An electro-hydraulic stepper motor (EHSM) is a device, which uses a small electrical stepper motor to control the huge power available from a hydraulic motor (Figure 4.10).

It consists of three components:
1. Electrical stepper motor
2. Hydraulic servo valve
3. Hydraulic motor.

These three independent components when integrated in a particular fashion provide a higher torque output, which is several hundred times greater than that of an electrical stepper motor.

The electric stepper motor undergoes a precise, fixed amount of rotation for each electrical pulse received. This motor is directly coupled to the rotary liner translator of the servo valve. The output torque of the electric motor must be capable of overcoming the flow forces in the servo valve. The flow forces in the servo valve are directly proportional to the rate of flow through the valve. The torque required to operate the rotary linear translator against this axial force is dependent on the flow gain in the servo valve.

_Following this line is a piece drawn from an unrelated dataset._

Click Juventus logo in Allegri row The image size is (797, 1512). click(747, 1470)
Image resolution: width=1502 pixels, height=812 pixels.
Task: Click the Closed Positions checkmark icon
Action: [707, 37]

The hydraulic motor is the most important component of the EHSM system. The performance characteristics of the hydraulic motor determine the performance of the EHSM. These are typically used for precision control of position and speed. These motors are available with displacements ranging from 0.4 cubic in. (6.5 cm3) to 7 cubic in. (roughly 115 cm3). Their horsepower capabilities range between 3.5 hp (2.6 kW) and 35 hp (26 kW). Typical applications include textile drives, paper mills, roll feeds, automatic storage systems, machine tools, conveyor drives, hoists and elevators.


Limited rotation hydraulic motor

A limited rotation hydraulic motor provides a rotary output motion over a finite angle. This device produces a high instantaneous torque in either direction and requires only a small amount of space and simple mountings.

Rotary motors consist of a chamber or chambers containing the working fluid and a movable surface against which the fluid acts. The movable surface is connected to an output shaft to produce the output motion.

Figure 4.1 shows a direct acting vane-type actuator. In this type, fluid under pressure is directed to one side of the moving vane, causing it to rotate. This type of motor provides about 280° rotation.


Rotary actuators are available with working pressures up to 350 kg/cm3 (4978 psi). They are typically foot mounted, flanged or end mounted. Most designs provide cushioning devices. In a double vane design similar to the one depicted in the figure above, the maximum angle of rotation is reduced to about 100°. However in this case, the torque-carrying capacity is twice that obtained by a single vane design.